The renin-angiotensin system in swine during hypovolaemic shock combined with low-flow ischaemia of the sigmoid colon.

Colonic ischaemia is a serious complication after aortic surgery, and is most frequent after repair of ruptured aortic aneurysms. It was felt that the increased risk of colonic ischaemia during shock might be the result of a local effect of the renin-angiotensin system in the splanchnic circulation, which is exacerbated by poor perfusion. In order to evaluate the activity of the renin-angiotensin system in the colonic circulation, a subtotal occlusion of the distal aorta was induced in nine pigs. A colonic flow reduction of 70% was created for 4 hours. In the experimental group (n = 6), induce hypovolaemic shock, 20 cm3/kg blood was sampled at 45 min before resuscitation was performed with 20 cm3/kg haemaccel. The sham group (n = 3) did not have hypovolaemic shock induced. Blood samples were taken for determinations of angiotensin II, haemoglobin and lactate. Blood gas was obtained from the pulmonary artery and the caudal mesenteric vein for blood gas analysis and lactate determinations. ANOVA and the Wilcoxon sum rank test were used for statistical analysis. There was a significant increase in angiotensin II after induction of ischaemia in both groups.

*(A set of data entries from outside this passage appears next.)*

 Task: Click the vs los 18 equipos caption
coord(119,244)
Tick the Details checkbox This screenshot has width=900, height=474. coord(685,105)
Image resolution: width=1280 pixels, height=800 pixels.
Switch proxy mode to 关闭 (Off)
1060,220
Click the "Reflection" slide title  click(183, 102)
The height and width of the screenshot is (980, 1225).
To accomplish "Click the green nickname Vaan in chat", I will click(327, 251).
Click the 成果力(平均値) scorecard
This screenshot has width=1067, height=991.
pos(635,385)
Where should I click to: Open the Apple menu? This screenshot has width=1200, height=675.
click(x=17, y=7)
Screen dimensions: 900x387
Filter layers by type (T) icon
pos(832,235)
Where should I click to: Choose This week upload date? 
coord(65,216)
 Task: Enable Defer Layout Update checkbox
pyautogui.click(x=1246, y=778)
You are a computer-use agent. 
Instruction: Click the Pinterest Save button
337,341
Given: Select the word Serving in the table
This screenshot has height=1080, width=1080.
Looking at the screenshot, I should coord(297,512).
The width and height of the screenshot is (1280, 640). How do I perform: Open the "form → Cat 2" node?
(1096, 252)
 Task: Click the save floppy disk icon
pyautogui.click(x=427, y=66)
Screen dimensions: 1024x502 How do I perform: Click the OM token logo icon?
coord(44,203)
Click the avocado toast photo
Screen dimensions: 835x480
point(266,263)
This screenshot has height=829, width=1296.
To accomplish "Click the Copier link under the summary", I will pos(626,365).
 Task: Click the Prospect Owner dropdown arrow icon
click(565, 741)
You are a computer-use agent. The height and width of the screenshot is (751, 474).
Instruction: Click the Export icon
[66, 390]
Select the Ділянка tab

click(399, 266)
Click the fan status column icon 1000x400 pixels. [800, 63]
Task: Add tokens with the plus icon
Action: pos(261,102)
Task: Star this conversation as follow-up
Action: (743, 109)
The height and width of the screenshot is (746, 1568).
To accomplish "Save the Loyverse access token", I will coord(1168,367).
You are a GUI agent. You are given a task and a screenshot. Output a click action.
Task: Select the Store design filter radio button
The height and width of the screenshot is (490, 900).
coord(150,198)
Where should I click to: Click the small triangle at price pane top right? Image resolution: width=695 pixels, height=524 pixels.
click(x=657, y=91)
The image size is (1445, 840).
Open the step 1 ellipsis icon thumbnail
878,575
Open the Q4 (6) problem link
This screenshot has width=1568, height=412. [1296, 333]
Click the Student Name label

The increase in angiotensin II in the splanchnic circulation was more prominent than the increase in the systemic circulation (P < 0.01). In the experimental group, there was a sustained increase in angiotensin II levels in the splanchnic circulation following shock and reperfusion (P < 0/01). The increase in lactate concentrations, which was significantly higher in the experimental group (P < 0.05), was evidence of intestinal ischaemia. There was a significant decline in cardiac output and blood pressure during the period of shock (P < 0.05). The combination of colonic ischaemia and hypovolaemic shock followed by reperfusion leads to an increase in angiotensin II activity. The increase of the local activity of the renin-angiotensin system in the splanchnic circulation is more prominent after ischaemia and reperfusion. This is probably caused by a selective response of the splanchnic vasculature to shock, ischaemia and reperfusion.